● **Problem statement**
Starting from the first line, transcribe the whole listing exactly.

● **Data for analysis**
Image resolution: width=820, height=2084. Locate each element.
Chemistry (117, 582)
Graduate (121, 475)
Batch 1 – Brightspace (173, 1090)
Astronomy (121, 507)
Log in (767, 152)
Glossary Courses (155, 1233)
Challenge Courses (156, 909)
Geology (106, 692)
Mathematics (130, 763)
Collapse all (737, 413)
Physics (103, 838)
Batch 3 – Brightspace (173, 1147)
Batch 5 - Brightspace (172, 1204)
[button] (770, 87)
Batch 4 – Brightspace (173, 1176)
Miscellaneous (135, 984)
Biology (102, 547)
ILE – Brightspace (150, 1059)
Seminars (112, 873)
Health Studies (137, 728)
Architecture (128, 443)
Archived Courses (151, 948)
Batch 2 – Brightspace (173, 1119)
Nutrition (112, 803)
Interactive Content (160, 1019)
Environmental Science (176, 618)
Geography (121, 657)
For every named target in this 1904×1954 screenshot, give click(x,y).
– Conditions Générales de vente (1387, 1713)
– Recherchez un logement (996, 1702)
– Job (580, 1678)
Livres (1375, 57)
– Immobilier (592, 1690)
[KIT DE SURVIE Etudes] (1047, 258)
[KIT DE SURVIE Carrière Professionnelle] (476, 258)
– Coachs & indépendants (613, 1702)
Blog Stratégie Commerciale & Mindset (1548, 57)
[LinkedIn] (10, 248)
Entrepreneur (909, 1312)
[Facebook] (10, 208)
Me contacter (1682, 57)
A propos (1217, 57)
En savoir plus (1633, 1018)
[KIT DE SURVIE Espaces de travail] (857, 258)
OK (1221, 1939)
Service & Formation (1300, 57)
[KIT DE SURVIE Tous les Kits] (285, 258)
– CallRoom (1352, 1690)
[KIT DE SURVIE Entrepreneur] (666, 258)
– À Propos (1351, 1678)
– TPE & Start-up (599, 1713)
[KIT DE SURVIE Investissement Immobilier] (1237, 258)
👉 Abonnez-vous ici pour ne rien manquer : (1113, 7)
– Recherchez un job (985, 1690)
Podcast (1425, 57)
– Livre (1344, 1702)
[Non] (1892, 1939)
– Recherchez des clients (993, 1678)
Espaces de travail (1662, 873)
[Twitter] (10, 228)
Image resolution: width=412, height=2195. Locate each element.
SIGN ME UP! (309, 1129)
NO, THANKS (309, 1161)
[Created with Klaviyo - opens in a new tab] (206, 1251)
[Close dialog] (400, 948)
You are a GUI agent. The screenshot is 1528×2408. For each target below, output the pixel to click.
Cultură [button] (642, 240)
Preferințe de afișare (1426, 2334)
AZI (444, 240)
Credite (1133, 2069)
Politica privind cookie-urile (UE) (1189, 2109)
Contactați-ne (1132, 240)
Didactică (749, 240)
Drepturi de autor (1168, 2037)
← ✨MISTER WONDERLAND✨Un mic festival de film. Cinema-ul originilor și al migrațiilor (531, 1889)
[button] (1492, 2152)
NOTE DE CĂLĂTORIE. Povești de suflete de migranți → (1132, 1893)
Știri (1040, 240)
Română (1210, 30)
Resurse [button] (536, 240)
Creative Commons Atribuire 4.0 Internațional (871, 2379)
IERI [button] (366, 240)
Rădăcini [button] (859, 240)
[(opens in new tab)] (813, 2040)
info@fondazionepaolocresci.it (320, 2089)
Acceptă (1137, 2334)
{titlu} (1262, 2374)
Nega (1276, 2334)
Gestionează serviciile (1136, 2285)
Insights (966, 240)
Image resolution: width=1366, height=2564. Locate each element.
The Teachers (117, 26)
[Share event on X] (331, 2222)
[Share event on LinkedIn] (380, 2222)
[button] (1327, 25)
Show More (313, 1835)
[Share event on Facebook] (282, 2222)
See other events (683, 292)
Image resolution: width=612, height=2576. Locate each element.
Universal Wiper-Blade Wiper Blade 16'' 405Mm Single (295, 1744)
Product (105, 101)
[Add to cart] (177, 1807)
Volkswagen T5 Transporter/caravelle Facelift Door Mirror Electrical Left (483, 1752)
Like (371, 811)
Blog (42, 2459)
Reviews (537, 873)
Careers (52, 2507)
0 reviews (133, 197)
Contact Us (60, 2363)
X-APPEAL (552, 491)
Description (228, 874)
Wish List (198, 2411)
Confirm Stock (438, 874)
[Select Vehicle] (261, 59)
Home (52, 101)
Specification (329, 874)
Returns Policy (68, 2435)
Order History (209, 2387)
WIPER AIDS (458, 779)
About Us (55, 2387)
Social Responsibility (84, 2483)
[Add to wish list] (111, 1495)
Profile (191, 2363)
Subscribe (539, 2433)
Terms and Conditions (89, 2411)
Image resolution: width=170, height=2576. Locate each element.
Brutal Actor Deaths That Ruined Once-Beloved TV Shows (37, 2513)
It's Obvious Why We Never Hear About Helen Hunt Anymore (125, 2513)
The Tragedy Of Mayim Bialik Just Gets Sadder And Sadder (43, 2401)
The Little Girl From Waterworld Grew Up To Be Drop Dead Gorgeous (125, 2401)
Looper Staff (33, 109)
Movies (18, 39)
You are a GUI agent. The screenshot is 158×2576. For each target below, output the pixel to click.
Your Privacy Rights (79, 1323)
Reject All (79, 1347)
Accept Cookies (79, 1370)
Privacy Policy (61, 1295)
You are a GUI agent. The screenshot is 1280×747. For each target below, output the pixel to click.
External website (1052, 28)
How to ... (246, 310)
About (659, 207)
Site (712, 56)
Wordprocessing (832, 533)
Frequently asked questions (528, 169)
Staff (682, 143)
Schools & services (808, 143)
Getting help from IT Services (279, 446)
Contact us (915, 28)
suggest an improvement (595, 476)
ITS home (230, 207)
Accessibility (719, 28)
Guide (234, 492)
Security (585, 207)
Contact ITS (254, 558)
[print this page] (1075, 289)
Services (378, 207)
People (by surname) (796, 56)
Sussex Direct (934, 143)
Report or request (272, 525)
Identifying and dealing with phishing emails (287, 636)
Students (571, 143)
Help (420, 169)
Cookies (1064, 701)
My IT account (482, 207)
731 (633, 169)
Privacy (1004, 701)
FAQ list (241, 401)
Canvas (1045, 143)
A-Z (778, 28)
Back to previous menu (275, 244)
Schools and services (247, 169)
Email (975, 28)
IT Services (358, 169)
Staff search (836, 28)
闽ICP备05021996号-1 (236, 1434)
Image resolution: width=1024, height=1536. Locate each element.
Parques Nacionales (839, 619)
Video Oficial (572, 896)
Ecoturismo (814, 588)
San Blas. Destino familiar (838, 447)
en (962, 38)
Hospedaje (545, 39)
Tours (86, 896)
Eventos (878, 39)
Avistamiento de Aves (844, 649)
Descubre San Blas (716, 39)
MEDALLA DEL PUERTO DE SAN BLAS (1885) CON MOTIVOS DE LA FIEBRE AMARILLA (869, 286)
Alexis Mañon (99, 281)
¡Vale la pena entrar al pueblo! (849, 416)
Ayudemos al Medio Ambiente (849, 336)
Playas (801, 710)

● **Answer box**
Image resolution: width=820, height=2084. Locate each element.
Chemistry (117, 582)
Graduate (121, 475)
Batch 1 – Brightspace (173, 1090)
Astronomy (121, 507)
Log in (767, 152)
Glossary Courses (155, 1233)
Challenge Courses (156, 909)
Geology (106, 692)
Mathematics (130, 763)
Collapse all (737, 413)
Physics (103, 838)
Batch 3 – Brightspace (173, 1147)
Batch 5 - Brightspace (172, 1204)
[button] (770, 87)
Batch 4 – Brightspace (173, 1176)
Miscellaneous (135, 984)
Biology (102, 547)
ILE – Brightspace (150, 1059)
Seminars (112, 873)
Health Studies (137, 728)
Architecture (128, 443)
Archived Courses (151, 948)
Batch 2 – Brightspace (173, 1119)
Nutrition (112, 803)
Interactive Content (160, 1019)
Environmental Science (176, 618)
Geography (121, 657)
For every named target in this 1904×1954 screenshot, give click(x,y).
– Conditions Générales de vente (1387, 1713)
– Recherchez un logement (996, 1702)
– Job (580, 1678)
Livres (1375, 57)
– Immobilier (592, 1690)
[KIT DE SURVIE Etudes] (1047, 258)
[KIT DE SURVIE Carrière Professionnelle] (476, 258)
– Coachs & indépendants (613, 1702)
Blog Stratégie Commerciale & Mindset (1548, 57)
[LinkedIn] (10, 248)
Entrepreneur (909, 1312)
[Facebook] (10, 208)
Me contacter (1682, 57)
A propos (1217, 57)
En savoir plus (1633, 1018)
[KIT DE SURVIE Espaces de travail] (857, 258)
OK (1221, 1939)
Service & Formation (1300, 57)
[KIT DE SURVIE Tous les Kits] (285, 258)
– CallRoom (1352, 1690)
[KIT DE SURVIE Entrepreneur] (666, 258)
– À Propos (1351, 1678)
– TPE & Start-up (599, 1713)
[KIT DE SURVIE Investissement Immobilier] (1237, 258)
👉 Abonnez-vous ici pour ne rien manquer : (1113, 7)
– Recherchez un job (985, 1690)
Podcast (1425, 57)
– Livre (1344, 1702)
[Non] (1892, 1939)
– Recherchez des clients (993, 1678)
Espaces de travail (1662, 873)
[Twitter] (10, 228)
Image resolution: width=412, height=2195. Locate each element.
SIGN ME UP! (309, 1129)
NO, THANKS (309, 1161)
[Created with Klaviyo - opens in a new tab] (206, 1251)
[Close dialog] (400, 948)
You are a GUI agent. The screenshot is 1528×2408. For each target below, output the pixel to click.
Cultură [button] (642, 240)
Preferințe de afișare (1426, 2334)
AZI (444, 240)
Credite (1133, 2069)
Politica privind cookie-urile (UE) (1189, 2109)
Contactați-ne (1132, 240)
Didactică (749, 240)
Drepturi de autor (1168, 2037)
← ✨MISTER WONDERLAND✨Un mic festival de film. Cinema-ul originilor și al migrațiilor (531, 1889)
[button] (1492, 2152)
NOTE DE CĂLĂTORIE. Povești de suflete de migranți → (1132, 1893)
Știri (1040, 240)
Română (1210, 30)
Resurse [button] (536, 240)
Creative Commons Atribuire 4.0 Internațional (871, 2379)
IERI [button] (366, 240)
Rădăcini [button] (859, 240)
[(opens in new tab)] (813, 2040)
info@fondazionepaolocresci.it (320, 2089)
Acceptă (1137, 2334)
{titlu} (1262, 2374)
Nega (1276, 2334)
Gestionează serviciile (1136, 2285)
Insights (966, 240)
Image resolution: width=1366, height=2564. Locate each element.
The Teachers (117, 26)
[Share event on X] (331, 2222)
[Share event on LinkedIn] (380, 2222)
[button] (1327, 25)
Show More (313, 1835)
[Share event on Facebook] (282, 2222)
See other events (683, 292)
Image resolution: width=612, height=2576. Locate each element.
Universal Wiper-Blade Wiper Blade 16'' 405Mm Single (295, 1744)
Product (105, 101)
[Add to cart] (177, 1807)
Volkswagen T5 Transporter/caravelle Facelift Door Mirror Electrical Left (483, 1752)
Like (371, 811)
Blog (42, 2459)
Reviews (537, 873)
Careers (52, 2507)
0 reviews (133, 197)
Contact Us (60, 2363)
X-APPEAL (552, 491)
Description (228, 874)
Wish List (198, 2411)
Confirm Stock (438, 874)
[Select Vehicle] (261, 59)
Home (52, 101)
Specification (329, 874)
Returns Policy (68, 2435)
Order History (209, 2387)
WIPER AIDS (458, 779)
About Us (55, 2387)
Social Responsibility (84, 2483)
[Add to wish list] (111, 1495)
Profile (191, 2363)
Subscribe (539, 2433)
Terms and Conditions (89, 2411)
Image resolution: width=170, height=2576. Locate each element.
Brutal Actor Deaths That Ruined Once-Beloved TV Shows (37, 2513)
It's Obvious Why We Never Hear About Helen Hunt Anymore (125, 2513)
The Tragedy Of Mayim Bialik Just Gets Sadder And Sadder (43, 2401)
The Little Girl From Waterworld Grew Up To Be Drop Dead Gorgeous (125, 2401)
Looper Staff (33, 109)
Movies (18, 39)
You are a GUI agent. The screenshot is 158×2576. For each target below, output the pixel to click.
Your Privacy Rights (79, 1323)
Reject All (79, 1347)
Accept Cookies (79, 1370)
Privacy Policy (61, 1295)
You are a GUI agent. The screenshot is 1280×747. For each target below, output the pixel to click.
External website (1052, 28)
How to ... (246, 310)
About (659, 207)
Site (712, 56)
Wordprocessing (832, 533)
Frequently asked questions (528, 169)
Staff (682, 143)
Schools & services (808, 143)
Getting help from IT Services (279, 446)
Contact us (915, 28)
suggest an improvement (595, 476)
ITS home (230, 207)
Accessibility (719, 28)
Guide (234, 492)
Security (585, 207)
Contact ITS (254, 558)
[print this page] (1075, 289)
Services (378, 207)
People (by surname) (796, 56)
Sussex Direct (934, 143)
Report or request (272, 525)
Identifying and dealing with phishing emails (287, 636)
Students (571, 143)
Help (420, 169)
Cookies (1064, 701)
My IT account (482, 207)
731 (633, 169)
Privacy (1004, 701)
FAQ list (241, 401)
Canvas (1045, 143)
A-Z (778, 28)
Back to previous menu (275, 244)
Schools and services (247, 169)
Email (975, 28)
IT Services (358, 169)
Staff search (836, 28)
闽ICP备05021996号-1 (236, 1434)
Image resolution: width=1024, height=1536. Locate each element.
Parques Nacionales (839, 619)
Video Oficial (572, 896)
Ecoturismo (814, 588)
San Blas. Destino familiar (838, 447)
en (962, 38)
Hospedaje (545, 39)
Tours (86, 896)
Eventos (878, 39)
Avistamiento de Aves (844, 649)
Descubre San Blas (716, 39)
MEDALLA DEL PUERTO DE SAN BLAS (1885) CON MOTIVOS DE LA FIEBRE AMARILLA (869, 286)
Alexis Mañon (99, 281)
¡Vale la pena entrar al pueblo! (849, 416)
Ayudemos al Medio Ambiente (849, 336)
Playas (801, 710)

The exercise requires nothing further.